▶ **Data shown**:
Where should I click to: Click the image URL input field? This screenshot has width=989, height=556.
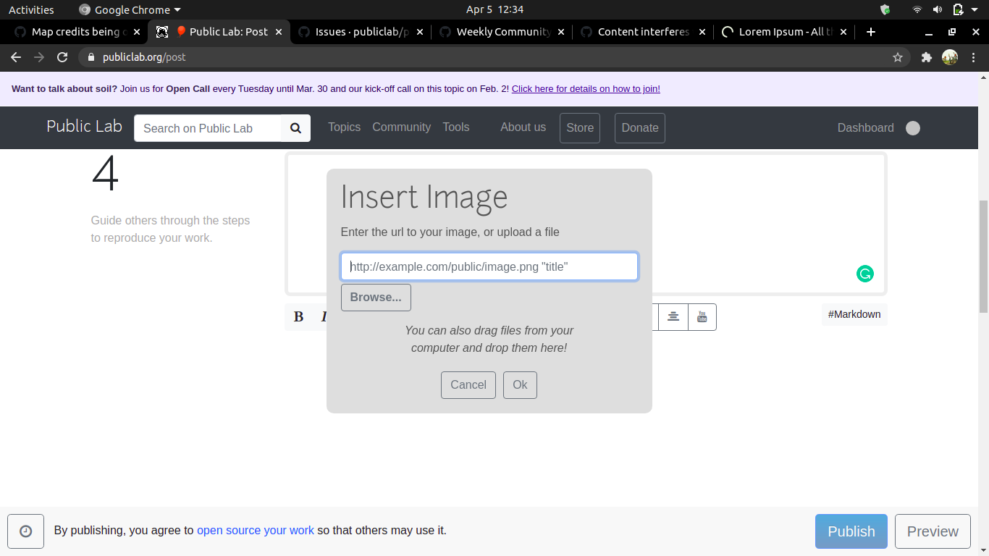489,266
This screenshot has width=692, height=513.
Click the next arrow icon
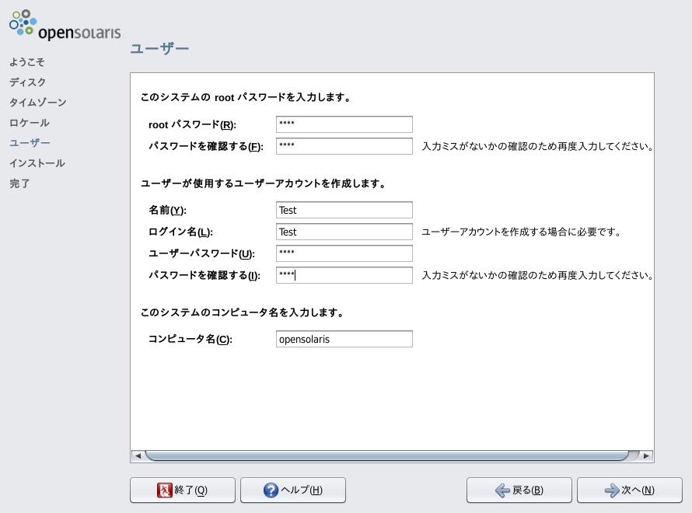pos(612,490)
==
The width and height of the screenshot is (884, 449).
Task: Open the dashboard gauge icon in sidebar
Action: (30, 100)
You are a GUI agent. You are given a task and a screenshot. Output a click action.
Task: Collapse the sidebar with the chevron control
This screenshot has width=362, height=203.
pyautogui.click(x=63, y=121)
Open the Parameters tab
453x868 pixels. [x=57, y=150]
---
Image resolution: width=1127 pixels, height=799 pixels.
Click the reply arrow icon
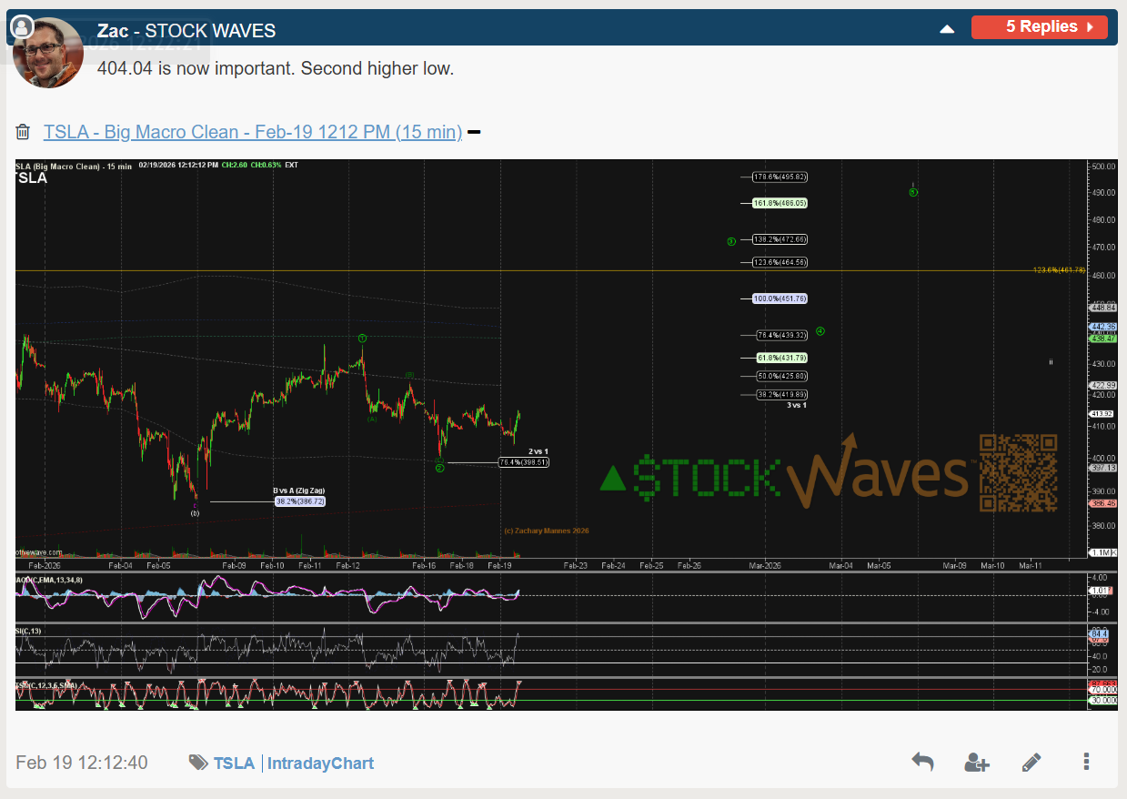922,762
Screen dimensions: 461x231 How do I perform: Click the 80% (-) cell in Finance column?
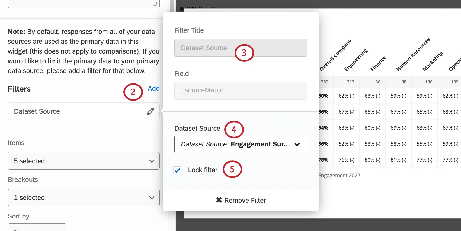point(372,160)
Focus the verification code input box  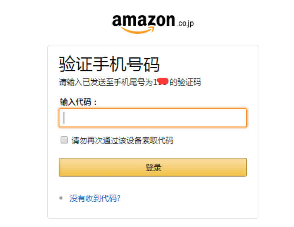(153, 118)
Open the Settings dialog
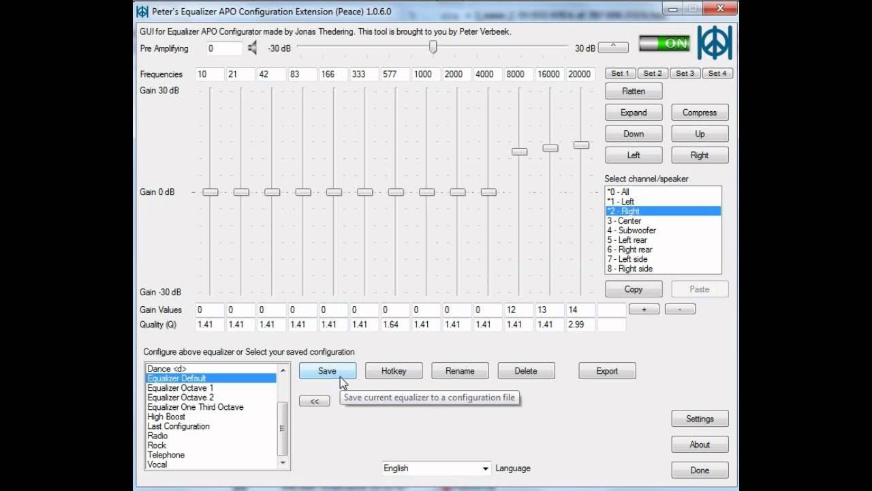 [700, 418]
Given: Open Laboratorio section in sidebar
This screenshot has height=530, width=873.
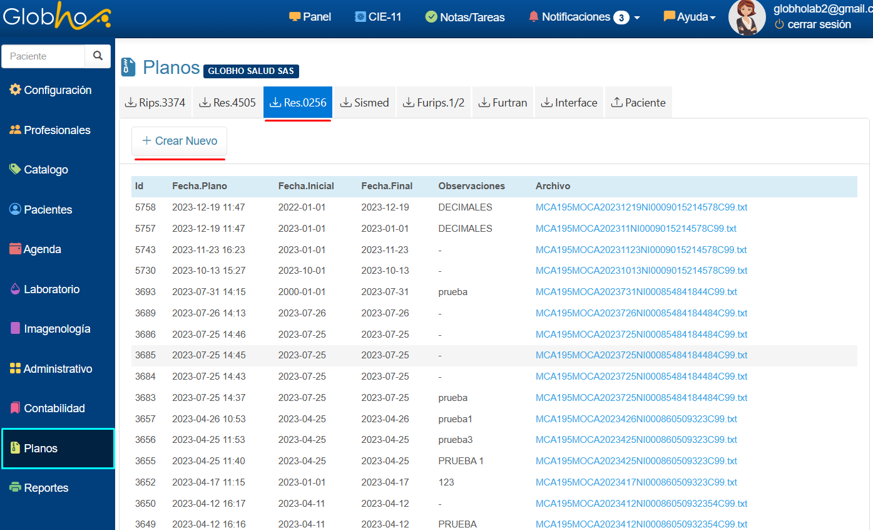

▶ **Aim of the task**: A clean copy is needed of the lines in the listing above from the one with "Open the Settings dialog" through the one with "This screenshot has height=530, width=873.", exact in every word and free of pictures.

▶ **Task response**:
Open the Settings dialog
 [700, 418]
Given: Open Laboratorio section in sidebar
This screenshot has height=530, width=873.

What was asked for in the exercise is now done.